◆ TASK INSTRUCTIONS ◆
In the entries that follow, the line with "Set light type to Sun" opens the range and the line with "agent. This screenshot has height=1080, width=1920." closes it; repeat that range exactly, both lines included.

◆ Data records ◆
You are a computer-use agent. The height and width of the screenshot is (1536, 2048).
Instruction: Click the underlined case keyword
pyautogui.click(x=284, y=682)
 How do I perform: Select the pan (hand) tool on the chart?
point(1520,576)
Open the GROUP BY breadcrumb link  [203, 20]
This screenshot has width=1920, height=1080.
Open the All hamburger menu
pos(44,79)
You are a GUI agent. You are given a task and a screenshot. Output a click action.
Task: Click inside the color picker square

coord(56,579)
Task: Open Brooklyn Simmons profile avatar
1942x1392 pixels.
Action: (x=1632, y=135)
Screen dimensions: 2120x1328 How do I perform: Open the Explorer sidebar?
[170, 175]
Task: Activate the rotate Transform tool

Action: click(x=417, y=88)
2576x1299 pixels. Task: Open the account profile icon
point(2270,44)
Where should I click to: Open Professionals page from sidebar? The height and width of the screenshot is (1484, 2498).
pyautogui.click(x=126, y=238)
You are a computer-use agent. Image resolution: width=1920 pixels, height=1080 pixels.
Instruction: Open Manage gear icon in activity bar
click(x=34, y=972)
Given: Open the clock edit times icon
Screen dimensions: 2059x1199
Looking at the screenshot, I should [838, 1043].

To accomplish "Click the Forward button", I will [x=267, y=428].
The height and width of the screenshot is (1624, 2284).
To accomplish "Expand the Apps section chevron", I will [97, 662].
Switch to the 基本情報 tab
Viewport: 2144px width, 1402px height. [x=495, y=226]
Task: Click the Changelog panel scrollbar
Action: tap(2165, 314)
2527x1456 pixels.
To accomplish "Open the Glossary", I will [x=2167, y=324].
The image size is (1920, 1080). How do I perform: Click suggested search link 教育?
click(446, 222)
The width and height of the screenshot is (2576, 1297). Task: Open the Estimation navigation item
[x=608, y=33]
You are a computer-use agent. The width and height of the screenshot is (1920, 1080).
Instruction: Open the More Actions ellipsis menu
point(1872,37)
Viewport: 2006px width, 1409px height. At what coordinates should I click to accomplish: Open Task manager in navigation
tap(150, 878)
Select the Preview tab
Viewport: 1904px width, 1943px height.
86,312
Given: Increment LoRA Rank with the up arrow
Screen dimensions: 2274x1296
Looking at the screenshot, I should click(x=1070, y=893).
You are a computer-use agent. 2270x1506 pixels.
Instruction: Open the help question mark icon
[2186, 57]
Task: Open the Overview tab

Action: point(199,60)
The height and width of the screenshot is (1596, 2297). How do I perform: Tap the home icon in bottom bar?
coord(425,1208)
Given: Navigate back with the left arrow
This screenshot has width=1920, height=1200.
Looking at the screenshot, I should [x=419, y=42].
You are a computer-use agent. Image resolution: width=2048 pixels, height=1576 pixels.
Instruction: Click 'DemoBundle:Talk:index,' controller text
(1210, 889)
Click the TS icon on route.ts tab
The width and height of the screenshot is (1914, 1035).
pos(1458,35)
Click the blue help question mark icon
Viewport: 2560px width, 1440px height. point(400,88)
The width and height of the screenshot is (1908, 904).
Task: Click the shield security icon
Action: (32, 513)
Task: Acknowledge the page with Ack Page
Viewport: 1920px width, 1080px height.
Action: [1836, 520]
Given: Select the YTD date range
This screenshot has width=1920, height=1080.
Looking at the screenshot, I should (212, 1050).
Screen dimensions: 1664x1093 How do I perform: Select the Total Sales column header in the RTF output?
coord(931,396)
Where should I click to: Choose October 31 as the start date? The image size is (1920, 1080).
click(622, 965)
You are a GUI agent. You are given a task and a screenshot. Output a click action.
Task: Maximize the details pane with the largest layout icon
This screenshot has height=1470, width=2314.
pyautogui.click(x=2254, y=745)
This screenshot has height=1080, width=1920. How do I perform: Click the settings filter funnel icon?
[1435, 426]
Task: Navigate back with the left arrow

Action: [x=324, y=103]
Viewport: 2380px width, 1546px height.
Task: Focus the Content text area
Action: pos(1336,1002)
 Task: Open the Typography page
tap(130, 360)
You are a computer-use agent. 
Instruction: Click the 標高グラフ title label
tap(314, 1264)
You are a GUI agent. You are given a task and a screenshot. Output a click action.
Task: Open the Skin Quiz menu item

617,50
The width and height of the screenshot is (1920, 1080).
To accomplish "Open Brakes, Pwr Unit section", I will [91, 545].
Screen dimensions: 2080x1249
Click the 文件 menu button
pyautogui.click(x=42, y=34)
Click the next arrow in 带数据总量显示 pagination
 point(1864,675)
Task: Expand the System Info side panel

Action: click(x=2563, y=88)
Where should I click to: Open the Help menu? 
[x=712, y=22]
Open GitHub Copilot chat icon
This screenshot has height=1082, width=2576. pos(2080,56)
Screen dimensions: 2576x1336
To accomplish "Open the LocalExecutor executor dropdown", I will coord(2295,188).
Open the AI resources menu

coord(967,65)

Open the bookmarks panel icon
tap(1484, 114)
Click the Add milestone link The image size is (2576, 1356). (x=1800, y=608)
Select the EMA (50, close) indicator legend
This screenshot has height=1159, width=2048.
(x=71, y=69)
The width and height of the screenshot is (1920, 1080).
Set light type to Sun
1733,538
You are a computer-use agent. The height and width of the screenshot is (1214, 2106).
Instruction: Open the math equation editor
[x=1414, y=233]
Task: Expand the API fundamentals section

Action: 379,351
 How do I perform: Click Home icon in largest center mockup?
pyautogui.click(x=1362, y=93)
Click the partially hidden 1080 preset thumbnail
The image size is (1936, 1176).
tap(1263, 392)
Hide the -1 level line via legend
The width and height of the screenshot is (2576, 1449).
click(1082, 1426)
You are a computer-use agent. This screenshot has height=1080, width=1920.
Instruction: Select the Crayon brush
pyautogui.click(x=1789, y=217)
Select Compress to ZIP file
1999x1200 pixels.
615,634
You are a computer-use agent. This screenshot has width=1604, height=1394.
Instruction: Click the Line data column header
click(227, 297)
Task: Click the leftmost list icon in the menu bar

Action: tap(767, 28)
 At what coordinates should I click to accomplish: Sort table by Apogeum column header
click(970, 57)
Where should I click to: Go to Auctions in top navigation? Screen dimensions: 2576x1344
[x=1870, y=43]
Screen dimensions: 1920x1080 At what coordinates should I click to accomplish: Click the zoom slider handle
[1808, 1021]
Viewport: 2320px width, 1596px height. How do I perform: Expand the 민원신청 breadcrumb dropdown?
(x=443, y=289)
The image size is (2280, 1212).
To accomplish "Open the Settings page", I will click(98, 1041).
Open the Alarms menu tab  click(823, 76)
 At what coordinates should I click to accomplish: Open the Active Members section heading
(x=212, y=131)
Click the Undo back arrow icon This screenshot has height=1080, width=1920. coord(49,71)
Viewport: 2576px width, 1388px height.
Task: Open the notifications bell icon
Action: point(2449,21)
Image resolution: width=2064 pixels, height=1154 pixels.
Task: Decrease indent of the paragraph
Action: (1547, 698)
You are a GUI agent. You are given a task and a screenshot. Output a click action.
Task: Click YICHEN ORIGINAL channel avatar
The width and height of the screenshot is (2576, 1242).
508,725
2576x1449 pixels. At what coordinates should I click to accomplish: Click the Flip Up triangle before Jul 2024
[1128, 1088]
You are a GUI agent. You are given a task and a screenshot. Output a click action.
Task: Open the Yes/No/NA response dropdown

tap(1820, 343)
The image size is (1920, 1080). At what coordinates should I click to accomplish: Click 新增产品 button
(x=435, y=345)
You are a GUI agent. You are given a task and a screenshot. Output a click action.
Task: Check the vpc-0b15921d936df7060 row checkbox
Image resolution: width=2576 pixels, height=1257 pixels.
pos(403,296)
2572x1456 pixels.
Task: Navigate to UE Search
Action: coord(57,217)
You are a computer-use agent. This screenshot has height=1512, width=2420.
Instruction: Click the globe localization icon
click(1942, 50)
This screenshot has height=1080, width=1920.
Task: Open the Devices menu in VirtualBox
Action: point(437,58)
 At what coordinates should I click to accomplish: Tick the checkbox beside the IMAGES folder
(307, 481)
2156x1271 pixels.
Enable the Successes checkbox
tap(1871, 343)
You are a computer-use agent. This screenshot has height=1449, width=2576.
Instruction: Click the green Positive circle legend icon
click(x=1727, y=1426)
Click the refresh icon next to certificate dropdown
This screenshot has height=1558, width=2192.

◆ RESULT ◆
Set light type to Sun
1733,538
You are a computer-use agent. The height and width of the screenshot is (1214, 2106).
Instruction: Open the math equation editor
[x=1414, y=233]
Task: Expand the API fundamentals section

Action: 379,351
 How do I perform: Click Home icon in largest center mockup?
pyautogui.click(x=1362, y=93)
Click the partially hidden 1080 preset thumbnail
The image size is (1936, 1176).
tap(1263, 392)
Hide the -1 level line via legend
The width and height of the screenshot is (2576, 1449).
click(1082, 1426)
You are a computer-use agent. This screenshot has height=1080, width=1920.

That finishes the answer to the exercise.